Globale Produktionsaussichten und inländische Wetterbedenken
Zusätzlich zum bärischen Druck revidierte der Internationale Getreiderat (IGC) seine Prognose für die weltweite Maisproduktion 2026/27 nach unten. Der IGC kürzte seine Prognose um 4 MMT, wodurch die neue Schätzung auf 1,306 Milliarden Tonnen sank. Ein wesentlicher Teil dieser Reduzierung resultierte aus einer Kürzung der französischen Ernteprognose um 3 MMT, die auf übermäßige Hitze zurückgeführt wurde, die das Ertragspotenzial in der Region beeinträchtigte.
Im Inland zeigt sich das Wetter in der US-amerikanischen Maisgürtelzone für die kommende Woche uneinheitlich. Laut der 7-Tages-Niederschlagsprognose (QPF) der NOAA wird ein Großteil des westlichen Maisgürtels voraussichtlich relativ trocken sein. Gebiete wie Minnesota, Iowa, Nebraska, Missouri und die Dakotas werden voraussichtlich nur Spuren von Niederschlag erhalten.
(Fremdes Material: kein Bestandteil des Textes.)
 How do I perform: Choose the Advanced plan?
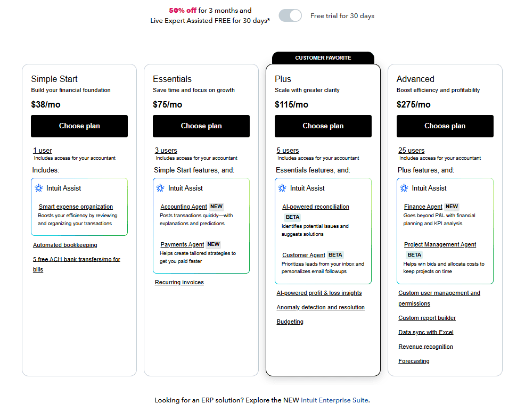point(445,126)
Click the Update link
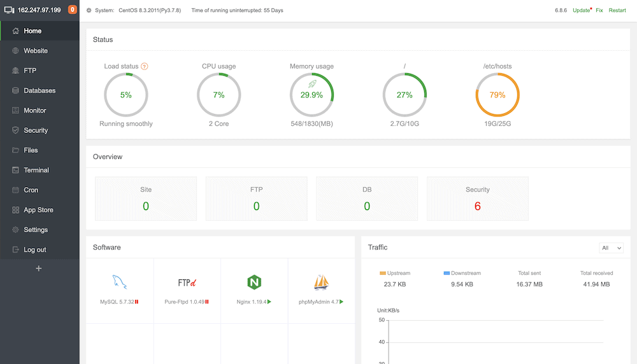Screen dimensions: 637x364 [x=581, y=10]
Diese trockene Aussicht könnte Bedenken hinsichtlich der Pflanzenentwicklung in diesen wichtigen Agrarstaaten aufkommen lassen.
Im Gegensatz dazu wird der östliche Maisgürtel voraussichtlich etwas feuchter sein, wobei Teile von Illinois, Indiana und Ohio zwischen 0,5 und 1,5 Zoll Regen erwarten. Obwohl dies für die Feuchtigkeitswerte vorteilhaft ist, trägt die ungleichmäßige Verteilung der Niederschläge im Maisgürtel zu einer Unsicherheit hinsichtlich der gesamten Ernteaussichten bei.
Kontraktentwicklung spiegelt Marktschwäche wider
Die allgemeine Marktschwäche zeigte sich am Donnerstagsschluss bei verschiedenen Maiskontrakten. Der September-2026-Maiskontrakt, ein wichtiger Referenzwert, schloss bei 4,41 1/2 US-Dollar, ein Rückgang von 6 Cent gegenüber dem vorherigen Schlusskurs. Die Kassapreise spiegelten diesen Rückgang wider und fielen um 6 3/4 Cent auf 4,10 3/4 US-Dollar.
Weiter entfernt schloss der Dezember-2026-Maiskontrakt bei 4,64 US-Dollar, was einer Reduzierung um 5 1/2 Cent entspricht. Auch der März-2027-Maiskontrakt verzeichnete einen Rückgang und beendete den Handel bei 4,79 1/2 US-Dollar, ein Minus von 4 3/4 Cent. Die Kassapreise für die neue Ernte folgten diesem Trend und sanken um 6 1/2 Cent auf 4,13 3/8 US-Dollar. Diese Bewegungen unterstreichen eine durchdringende bärische Stimmung, die am Donnerstag den Maismarkt erfasste, angetrieben durch eine Kombination aus enttäuschender Nachfrage und Anpassungen auf der Angebotsseite.
Die Kombination aus einer geringer als erwarteten Exportnachfrage, insbesondere für alte Maisernte, und einer Abwärtskorrektur der globalen Produktionsprognosen schuf ein herausforderndes Umfeld für die Maispreise. Obwohl einige zugrunde liegende Stärken, wie höhere kumulierte Verpflichtungen für die neue Ernte im Jahresvergleich, bestehen, wurde die unmittelbare Marktreaktion eindeutig von den negativen Nachrichten dominiert, die die Kontrakte auf breiter Front nach unten drückten. Die Marktteilnehmer werden nun nachfolgende Exportberichte und sich entwickelnde Wettermuster genau beobachten, um mögliche Stimmungsänderungen zu erkennen.